**Document:**
In mid-April 2018, Jessie J was announced as the winner of a Chinese singing competition with just under half of the vote, and well ahead of the second placing competitor. A 30-year-old British singer spent three and a half months in China, took part in the competition for professionals, and won.


What’s the significance of Jessie J competing in a Chinese competition?

Jessie J is an established artist in the UK and in America with songs including Bang Bang and Price Tag, and as a judge from The Voice. What her participation suggests is that there was some sort of value in competing on an equitable level in a Chinese singing competition where value goes beyond cultural integration, a new experience, prize cash value, and singing practice.


It’s a mindful approach to global engagement as it works to reduce systemic advantages. What Jessie J did was make an effort to compete on an equitable level in an international competitive field which few British do. When Brits engage and compete around the world, they have a systemic advantage.


Remember the 2012 London Olympic Games?


I got asked to leave the living room as the family watched the opening ceremony because I kept making comments about the historical timeline that was presented. No child labour, no colonialism, no accountability for history that undermines – even today – the performance of states all around the world. Even in sports, countries experience variances in performance because of having human, natural, organisational, communal, technological, and financial resources taken or stymied.


What Jessie J did was dismantle some of these systemic privileges by competing in a Chinese competition, in China, judged by Chinese citizens.


Her participation in this singing competition provides leadership lessons in pop culture, soft power, and global integration. What Jessie J did may arguably be to integrate Western standards of victory, beauty, and achievement within Chinese performance. This is a fair argument. She may have taken the position of a Chinese competitor. Taking the narrow perspective that she is an excellent vocalist and she won a singing competition undermines an inter-sectional analysis. She can’t speak the language and she did sing in English with subtitles. Agreed.

**What this exercise asks:**
1. Put the listing, from the line with "You are a GUI" through its end, into a Markdown table with the columns "Row" and "Content". Number the rows, skip blank lines, and leave the pictures out.
2. Continue the piece on Jessie J's win in a Chinese singing competition from where it stops.

**Records to process:**
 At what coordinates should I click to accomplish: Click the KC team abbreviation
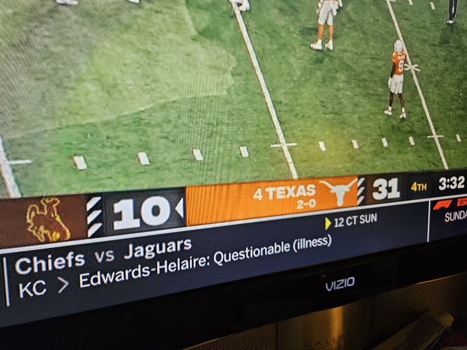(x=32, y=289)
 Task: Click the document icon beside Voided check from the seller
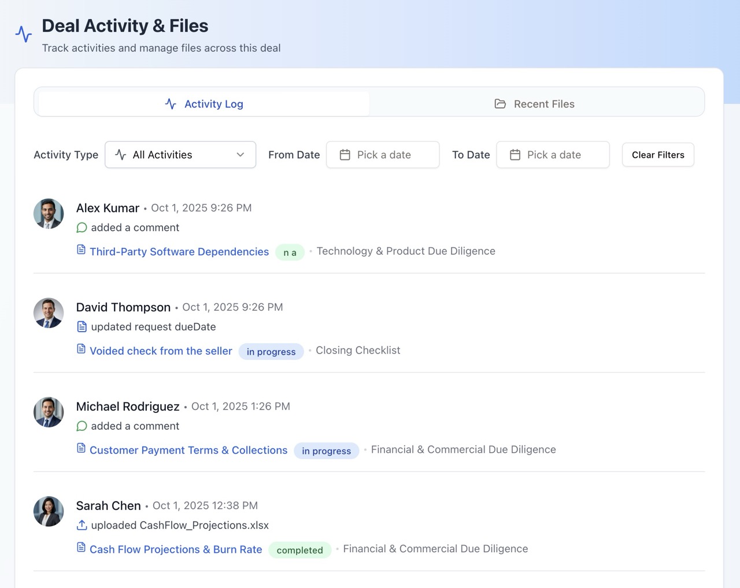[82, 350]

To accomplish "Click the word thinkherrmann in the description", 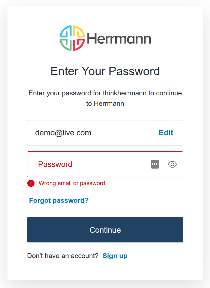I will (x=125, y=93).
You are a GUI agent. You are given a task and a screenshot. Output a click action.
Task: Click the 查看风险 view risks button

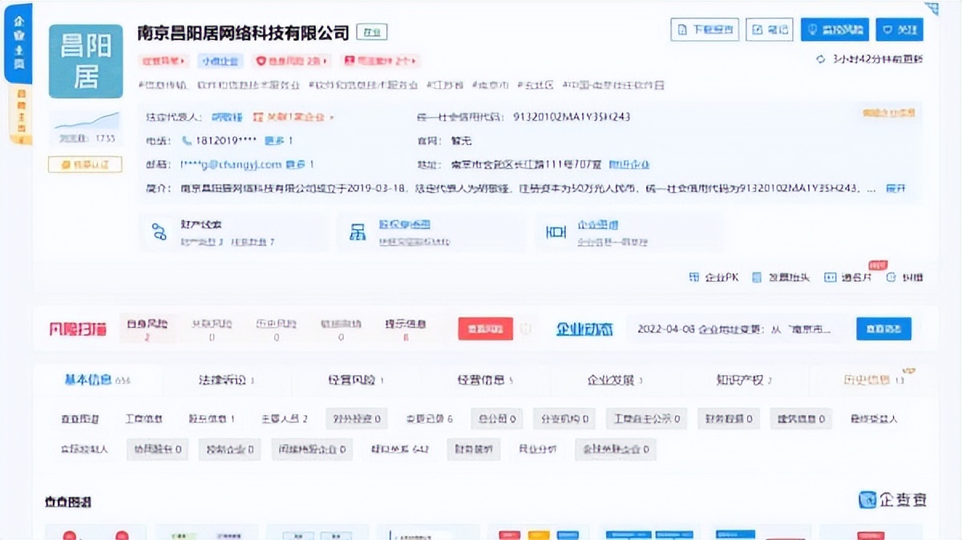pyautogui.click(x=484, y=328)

**Outputs in order:**
1.
| Row | Content |
|---|---|
| 1 | You are a GUI agent. You are given a task and a screenshot. Output a click action. |
| 2 | Task: Click the 查看风险 view risks button |
| 3 | pyautogui.click(x=484, y=328) |

2.
If her performance is held against previous British artists hosted in China over 30 years - Wham!, Elton John, Rolling Stones, Bob Dylan, Robbie Williams, and Ellie Goulding – nothing comparable has been achieved. These artists hosted their own gigs and/or pissed off authorities. There was no intention to engage beyond economics; it was to sell a show (and tickets) and perform for a Chinese audience without integration or relationship building, it’s a performance and then it is done.

Looking more widely at global integration through music, one example would be American artists in Latino markets. Consider how Justin Bieber or Demi Lovato engaged the Latin market; they added Spanish to the records of existing, successful Latino artists. In an interview, Demi couldn’t recount her Spanish track. She didn’t learn Spanish, just ‘went into the studio and they taught me how to sing it’. Aesthetic cultural engagement for economic gain?


What Jessie J by competing in China is the sincerest effort I have seen from a Brit to compete on an equitable level with international states. A genuine example of global integration, with a focus on skills, solidarity, and sincerity are what – I believe – led Jessie J to compete.


It’s not enough, but it is a start.


There are lessons to be learned from this kind of approach that can set leaders apart in the future.